# Wooden toy. Worth it?



## Jackcarter0714 (Apr 19, 2017)

I'm your average weekend woodworker, and have been for some time. I'm young, and of course, money is tight. I have often considered using my woodworking skills to earn more for myself. 
I have recently come across an old set of plans and patterns from the 1940s covering how to make a wooden M1919 30 caliber machine gun, for a children's toy. My first thought when coming across this was that I absolutely had to make one for my future sons. After this, I thought this could be my opportunity to start making more income. If I loved it so much, others would too, right? 
So, I'm here to ask a simple question. 
Would you as a consumer buy your son a life size (scaled for a child) wooden machine gun?
Keep in mind, this is a big toy. Materials would cost upwards of $50. The final price would be $100-$250.
Those of you who have experience selling, specifically toys, is this something a consumer would want?


----------



## papadan (Mar 6, 2009)

Not sure about buying one for kids, these days people are kinda nuts about non violence toys and such. That said, build them out of nice hardwoods and gun collectors and gun shops will buy them for display.


----------



## DS (Oct 10, 2011)

There is a reason you don't see many wooden children's toys for sale commercially in today's litigious society.

Too many small parts, or sharp pieces, or fasteners when it breaks. Too many personal injuries and lawsuits to be commercial viable.

You would have to child-proof anything you offered for sale and that is NOT easy to do in wood.

Kinda makes me miss the 40's even though I was not around back then.
Can you believe they used to let us throw lawn darts? ! ? !

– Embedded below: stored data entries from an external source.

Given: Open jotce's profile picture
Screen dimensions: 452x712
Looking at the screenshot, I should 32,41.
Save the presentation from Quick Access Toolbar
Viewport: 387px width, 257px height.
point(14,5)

You would have to sell the pieces as art and not children's toys.


----------



## Jackcarter0714 (Apr 19, 2017)

> Not sure about buying one for kids, these days people are kinda nuts about non violence toys and such. That said, build them out of nice hardwoods and gun collectors and gun shops will buy them for display.
> 
> - papadan


Gun guys, I hadn't thought of them, genius. We all know plenty of old vets and collectors that could use a few more toys and displays.


----------



## Jackcarter0714 (Apr 19, 2017)

> There is a reason you don t see many wooden children s toys for sale commercially in today s litigious society.
> 
> Too many small parts, or sharp pieces, or fasteners when it breaks. Too many personal injuries and lawsuits to be commercial viable.
> 
> ...


I've heard the horrors of today's toy laws. We do have to protect the children, but I'm sure we could draw the line somewhere else. 
Hopefully there are still some dads out there that will buy some "art" for their children.


----------



## RichT (Oct 14, 2016)

I was born in '54. I got my first Case brand 6" hunting knife when I was 4. The Mattel Fanner-Fifty was the hottest toy gun on the market. My first BB gun came shortly after. Heck, we used to take those suction-tipped bow and arrow sets, pull off the tip and sharpen them in a pencil sharpener…lol

As for the original question, I agree with the above posts. Kids toys of any kind are risky. You'd need to research government regulations for part sizes and you'd also be smart to hire a lawyer, form a LLC and get insurance. Pretty costly for someone just starting out. And that's just for a plain old toy. You go building replica machine guns for kids, and there will be hell to pay with all of the activist groups.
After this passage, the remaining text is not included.